%%
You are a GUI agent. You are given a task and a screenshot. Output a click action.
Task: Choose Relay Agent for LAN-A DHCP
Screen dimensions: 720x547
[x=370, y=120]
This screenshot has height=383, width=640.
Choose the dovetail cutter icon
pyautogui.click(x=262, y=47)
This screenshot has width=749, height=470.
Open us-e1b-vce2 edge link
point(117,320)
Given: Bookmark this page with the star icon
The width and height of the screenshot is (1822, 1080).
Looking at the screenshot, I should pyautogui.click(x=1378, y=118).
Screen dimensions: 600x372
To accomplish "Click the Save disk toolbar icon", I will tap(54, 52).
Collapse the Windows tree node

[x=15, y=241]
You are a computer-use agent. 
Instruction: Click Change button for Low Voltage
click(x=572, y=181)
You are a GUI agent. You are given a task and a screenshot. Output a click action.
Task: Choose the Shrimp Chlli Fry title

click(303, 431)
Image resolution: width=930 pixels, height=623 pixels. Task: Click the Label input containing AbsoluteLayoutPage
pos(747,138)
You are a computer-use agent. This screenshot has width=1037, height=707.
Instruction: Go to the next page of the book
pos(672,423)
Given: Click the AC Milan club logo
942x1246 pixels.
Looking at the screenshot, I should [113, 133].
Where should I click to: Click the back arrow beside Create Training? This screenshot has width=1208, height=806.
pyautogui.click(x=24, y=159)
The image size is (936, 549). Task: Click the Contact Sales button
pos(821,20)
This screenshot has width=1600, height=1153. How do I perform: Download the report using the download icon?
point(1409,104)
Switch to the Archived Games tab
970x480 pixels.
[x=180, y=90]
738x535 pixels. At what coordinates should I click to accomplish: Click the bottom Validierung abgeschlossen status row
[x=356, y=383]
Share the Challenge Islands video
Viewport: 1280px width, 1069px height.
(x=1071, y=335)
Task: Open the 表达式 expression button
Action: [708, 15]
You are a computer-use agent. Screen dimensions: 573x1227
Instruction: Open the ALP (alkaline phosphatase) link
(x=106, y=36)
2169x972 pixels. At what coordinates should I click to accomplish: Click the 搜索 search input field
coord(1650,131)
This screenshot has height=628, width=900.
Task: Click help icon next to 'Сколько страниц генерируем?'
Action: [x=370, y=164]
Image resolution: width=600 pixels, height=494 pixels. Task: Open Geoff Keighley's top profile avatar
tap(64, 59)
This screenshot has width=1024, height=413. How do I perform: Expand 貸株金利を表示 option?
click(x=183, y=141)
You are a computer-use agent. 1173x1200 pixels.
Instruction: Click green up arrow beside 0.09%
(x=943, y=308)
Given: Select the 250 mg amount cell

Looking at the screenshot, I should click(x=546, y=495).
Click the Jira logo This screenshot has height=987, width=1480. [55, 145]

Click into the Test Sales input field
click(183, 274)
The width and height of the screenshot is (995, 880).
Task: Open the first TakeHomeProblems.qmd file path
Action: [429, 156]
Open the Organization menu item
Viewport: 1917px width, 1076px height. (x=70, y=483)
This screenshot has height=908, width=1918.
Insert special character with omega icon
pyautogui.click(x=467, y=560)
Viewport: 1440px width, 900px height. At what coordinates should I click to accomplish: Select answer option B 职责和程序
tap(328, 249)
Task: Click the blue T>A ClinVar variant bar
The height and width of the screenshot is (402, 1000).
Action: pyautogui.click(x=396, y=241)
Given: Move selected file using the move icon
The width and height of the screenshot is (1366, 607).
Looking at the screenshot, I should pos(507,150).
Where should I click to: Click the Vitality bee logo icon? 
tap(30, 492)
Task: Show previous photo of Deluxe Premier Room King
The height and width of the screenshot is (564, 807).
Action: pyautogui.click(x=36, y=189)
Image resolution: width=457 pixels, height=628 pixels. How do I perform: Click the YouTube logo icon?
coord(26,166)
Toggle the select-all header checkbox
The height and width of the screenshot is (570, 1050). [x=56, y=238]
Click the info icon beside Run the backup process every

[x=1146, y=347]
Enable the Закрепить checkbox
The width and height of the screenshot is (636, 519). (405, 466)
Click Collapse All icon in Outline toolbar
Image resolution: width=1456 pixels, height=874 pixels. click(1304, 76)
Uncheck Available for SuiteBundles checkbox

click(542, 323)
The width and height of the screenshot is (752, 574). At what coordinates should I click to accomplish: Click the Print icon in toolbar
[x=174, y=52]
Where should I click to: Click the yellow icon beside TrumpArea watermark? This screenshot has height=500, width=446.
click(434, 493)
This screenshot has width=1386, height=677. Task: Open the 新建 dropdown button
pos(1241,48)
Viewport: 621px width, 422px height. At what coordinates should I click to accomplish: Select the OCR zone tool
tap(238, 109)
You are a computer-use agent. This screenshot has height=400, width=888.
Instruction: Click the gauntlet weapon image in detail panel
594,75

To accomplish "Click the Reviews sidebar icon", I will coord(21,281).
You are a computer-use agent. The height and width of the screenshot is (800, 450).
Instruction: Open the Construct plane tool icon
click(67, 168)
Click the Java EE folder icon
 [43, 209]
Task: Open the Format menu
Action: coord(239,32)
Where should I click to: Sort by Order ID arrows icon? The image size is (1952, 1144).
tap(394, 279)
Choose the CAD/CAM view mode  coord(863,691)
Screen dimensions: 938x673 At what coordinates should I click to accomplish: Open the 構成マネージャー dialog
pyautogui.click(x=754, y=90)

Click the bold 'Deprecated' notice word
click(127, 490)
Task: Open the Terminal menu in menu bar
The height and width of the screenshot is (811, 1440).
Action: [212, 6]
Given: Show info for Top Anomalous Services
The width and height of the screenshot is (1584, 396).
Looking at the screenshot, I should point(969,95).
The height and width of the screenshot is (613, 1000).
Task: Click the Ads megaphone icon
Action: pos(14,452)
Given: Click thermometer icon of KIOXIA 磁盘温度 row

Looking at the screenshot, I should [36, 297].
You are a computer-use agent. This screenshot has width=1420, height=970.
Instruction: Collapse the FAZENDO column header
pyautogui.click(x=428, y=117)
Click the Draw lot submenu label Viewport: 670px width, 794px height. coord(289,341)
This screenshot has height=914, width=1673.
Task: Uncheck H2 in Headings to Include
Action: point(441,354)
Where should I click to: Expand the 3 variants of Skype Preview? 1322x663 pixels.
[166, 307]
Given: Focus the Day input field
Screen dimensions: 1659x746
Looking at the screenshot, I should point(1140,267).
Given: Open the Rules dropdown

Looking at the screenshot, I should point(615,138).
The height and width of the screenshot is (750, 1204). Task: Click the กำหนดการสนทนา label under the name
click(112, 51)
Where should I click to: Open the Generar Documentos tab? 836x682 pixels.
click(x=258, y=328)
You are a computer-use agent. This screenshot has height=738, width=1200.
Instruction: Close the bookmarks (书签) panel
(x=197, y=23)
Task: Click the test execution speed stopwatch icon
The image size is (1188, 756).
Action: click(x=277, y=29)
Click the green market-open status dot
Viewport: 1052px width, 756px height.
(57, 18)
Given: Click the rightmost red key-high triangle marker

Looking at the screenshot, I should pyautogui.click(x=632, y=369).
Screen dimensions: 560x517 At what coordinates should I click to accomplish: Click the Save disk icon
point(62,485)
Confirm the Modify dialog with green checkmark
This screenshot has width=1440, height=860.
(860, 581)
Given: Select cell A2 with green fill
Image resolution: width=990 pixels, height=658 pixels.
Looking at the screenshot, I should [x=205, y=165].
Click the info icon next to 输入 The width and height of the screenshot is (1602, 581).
%%
# Required action:
A count is wanted, and nothing else: the lines of this listing that include the word "computer".

# Result of the exercise:
8